(Saved entries)
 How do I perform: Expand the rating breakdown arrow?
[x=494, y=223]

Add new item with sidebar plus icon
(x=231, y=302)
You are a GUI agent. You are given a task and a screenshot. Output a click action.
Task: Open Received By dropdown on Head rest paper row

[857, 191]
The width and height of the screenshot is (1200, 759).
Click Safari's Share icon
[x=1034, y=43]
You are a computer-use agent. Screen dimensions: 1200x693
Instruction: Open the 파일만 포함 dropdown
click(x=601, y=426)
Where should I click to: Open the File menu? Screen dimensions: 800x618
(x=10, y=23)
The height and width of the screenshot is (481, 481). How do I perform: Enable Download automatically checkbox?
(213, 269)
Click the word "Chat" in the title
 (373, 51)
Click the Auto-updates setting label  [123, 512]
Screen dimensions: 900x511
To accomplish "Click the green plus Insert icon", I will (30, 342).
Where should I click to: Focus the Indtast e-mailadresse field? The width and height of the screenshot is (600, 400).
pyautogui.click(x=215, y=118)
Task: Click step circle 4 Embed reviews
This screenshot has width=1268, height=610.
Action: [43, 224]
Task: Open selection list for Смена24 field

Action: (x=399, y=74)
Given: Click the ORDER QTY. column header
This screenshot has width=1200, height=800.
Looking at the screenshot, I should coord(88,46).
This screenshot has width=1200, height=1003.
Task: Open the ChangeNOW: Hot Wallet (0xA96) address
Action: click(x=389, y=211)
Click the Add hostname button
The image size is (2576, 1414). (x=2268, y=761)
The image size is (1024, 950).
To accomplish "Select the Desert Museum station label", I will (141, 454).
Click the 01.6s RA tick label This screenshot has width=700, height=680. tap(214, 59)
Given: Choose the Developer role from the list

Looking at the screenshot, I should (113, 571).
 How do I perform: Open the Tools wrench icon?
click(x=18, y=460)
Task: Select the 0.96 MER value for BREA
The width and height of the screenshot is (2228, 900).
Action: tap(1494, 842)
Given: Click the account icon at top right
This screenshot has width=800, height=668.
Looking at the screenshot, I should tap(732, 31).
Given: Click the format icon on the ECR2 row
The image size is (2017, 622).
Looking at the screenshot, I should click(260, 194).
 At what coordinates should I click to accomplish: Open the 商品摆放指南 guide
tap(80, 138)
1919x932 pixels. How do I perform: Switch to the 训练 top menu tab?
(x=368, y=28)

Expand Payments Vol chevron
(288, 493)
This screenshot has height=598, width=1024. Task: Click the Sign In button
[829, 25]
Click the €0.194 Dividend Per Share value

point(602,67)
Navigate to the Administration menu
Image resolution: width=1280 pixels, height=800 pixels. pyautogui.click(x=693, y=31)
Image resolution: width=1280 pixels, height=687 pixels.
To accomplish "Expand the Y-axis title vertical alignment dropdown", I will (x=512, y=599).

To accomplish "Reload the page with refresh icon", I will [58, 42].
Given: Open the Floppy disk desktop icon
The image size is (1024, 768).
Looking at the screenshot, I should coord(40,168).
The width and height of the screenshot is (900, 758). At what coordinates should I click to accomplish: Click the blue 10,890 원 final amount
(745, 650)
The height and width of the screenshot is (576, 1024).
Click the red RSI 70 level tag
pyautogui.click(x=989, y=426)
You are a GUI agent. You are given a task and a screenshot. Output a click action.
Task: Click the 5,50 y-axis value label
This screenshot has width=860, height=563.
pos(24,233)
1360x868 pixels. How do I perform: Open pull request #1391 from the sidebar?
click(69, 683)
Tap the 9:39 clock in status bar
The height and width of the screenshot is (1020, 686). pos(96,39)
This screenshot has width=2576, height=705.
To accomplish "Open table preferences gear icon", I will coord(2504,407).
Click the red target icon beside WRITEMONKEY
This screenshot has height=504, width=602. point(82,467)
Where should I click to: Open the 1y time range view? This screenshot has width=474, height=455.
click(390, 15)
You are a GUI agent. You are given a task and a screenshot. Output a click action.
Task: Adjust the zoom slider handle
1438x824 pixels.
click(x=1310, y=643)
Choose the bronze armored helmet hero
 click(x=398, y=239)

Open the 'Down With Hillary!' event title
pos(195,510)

- [YOUR OBJECTIVE]
No line may be altered or left out when the data is written out.

- [WRITTEN SOLUTION]
 How do I perform: Expand the rating breakdown arrow?
[x=494, y=223]

Add new item with sidebar plus icon
(x=231, y=302)
You are a GUI agent. You are given a task and a screenshot. Output a click action.
Task: Open Received By dropdown on Head rest paper row

[857, 191]
The width and height of the screenshot is (1200, 759).
Click Safari's Share icon
[x=1034, y=43]
You are a computer-use agent. Screen dimensions: 1200x693
Instruction: Open the 파일만 포함 dropdown
click(x=601, y=426)
Where should I click to: Open the File menu? Screen dimensions: 800x618
(x=10, y=23)
The height and width of the screenshot is (481, 481). How do I perform: Enable Download automatically checkbox?
(213, 269)
Click the word "Chat" in the title
 (373, 51)
Click the Auto-updates setting label  [123, 512]
Screen dimensions: 900x511
To accomplish "Click the green plus Insert icon", I will (30, 342).
Where should I click to: Focus the Indtast e-mailadresse field? The width and height of the screenshot is (600, 400).
pyautogui.click(x=215, y=118)
Task: Click step circle 4 Embed reviews
This screenshot has width=1268, height=610.
Action: [43, 224]
Task: Open selection list for Смена24 field

Action: (x=399, y=74)
Given: Click the ORDER QTY. column header
This screenshot has width=1200, height=800.
Looking at the screenshot, I should coord(88,46).
This screenshot has width=1200, height=1003.
Task: Open the ChangeNOW: Hot Wallet (0xA96) address
Action: click(x=389, y=211)
Click the Add hostname button
The image size is (2576, 1414). (x=2268, y=761)
The image size is (1024, 950).
To accomplish "Select the Desert Museum station label", I will (141, 454).
Click the 01.6s RA tick label This screenshot has width=700, height=680. tap(214, 59)
Given: Choose the Developer role from the list

Looking at the screenshot, I should (113, 571).
 How do I perform: Open the Tools wrench icon?
click(x=18, y=460)
Task: Select the 0.96 MER value for BREA
The width and height of the screenshot is (2228, 900).
Action: tap(1494, 842)
Given: Click the account icon at top right
This screenshot has width=800, height=668.
Looking at the screenshot, I should tap(732, 31).
Given: Click the format icon on the ECR2 row
The image size is (2017, 622).
Looking at the screenshot, I should click(260, 194).
 At what coordinates should I click to accomplish: Open the 商品摆放指南 guide
tap(80, 138)
1919x932 pixels. How do I perform: Switch to the 训练 top menu tab?
(x=368, y=28)

Expand Payments Vol chevron
(288, 493)
This screenshot has height=598, width=1024. Task: Click the Sign In button
[829, 25]
Click the €0.194 Dividend Per Share value

point(602,67)
Navigate to the Administration menu
Image resolution: width=1280 pixels, height=800 pixels. pyautogui.click(x=693, y=31)
Image resolution: width=1280 pixels, height=687 pixels.
To accomplish "Expand the Y-axis title vertical alignment dropdown", I will (x=512, y=599).

To accomplish "Reload the page with refresh icon", I will [58, 42].
Given: Open the Floppy disk desktop icon
The image size is (1024, 768).
Looking at the screenshot, I should coord(40,168).
The width and height of the screenshot is (900, 758). At what coordinates should I click to accomplish: Click the blue 10,890 원 final amount
(745, 650)
The height and width of the screenshot is (576, 1024).
Click the red RSI 70 level tag
pyautogui.click(x=989, y=426)
You are a GUI agent. You are given a task and a screenshot. Output a click action.
Task: Click the 5,50 y-axis value label
This screenshot has width=860, height=563.
pos(24,233)
1360x868 pixels. How do I perform: Open pull request #1391 from the sidebar?
click(69, 683)
Tap the 9:39 clock in status bar
The height and width of the screenshot is (1020, 686). pos(96,39)
This screenshot has width=2576, height=705.
To accomplish "Open table preferences gear icon", I will coord(2504,407).
Click the red target icon beside WRITEMONKEY
This screenshot has height=504, width=602. point(82,467)
Where should I click to: Open the 1y time range view? This screenshot has width=474, height=455.
click(390, 15)
You are a GUI agent. You are given a task and a screenshot. Output a click action.
Task: Adjust the zoom slider handle
1438x824 pixels.
click(x=1310, y=643)
Choose the bronze armored helmet hero
 click(x=398, y=239)

Open the 'Down With Hillary!' event title
pos(195,510)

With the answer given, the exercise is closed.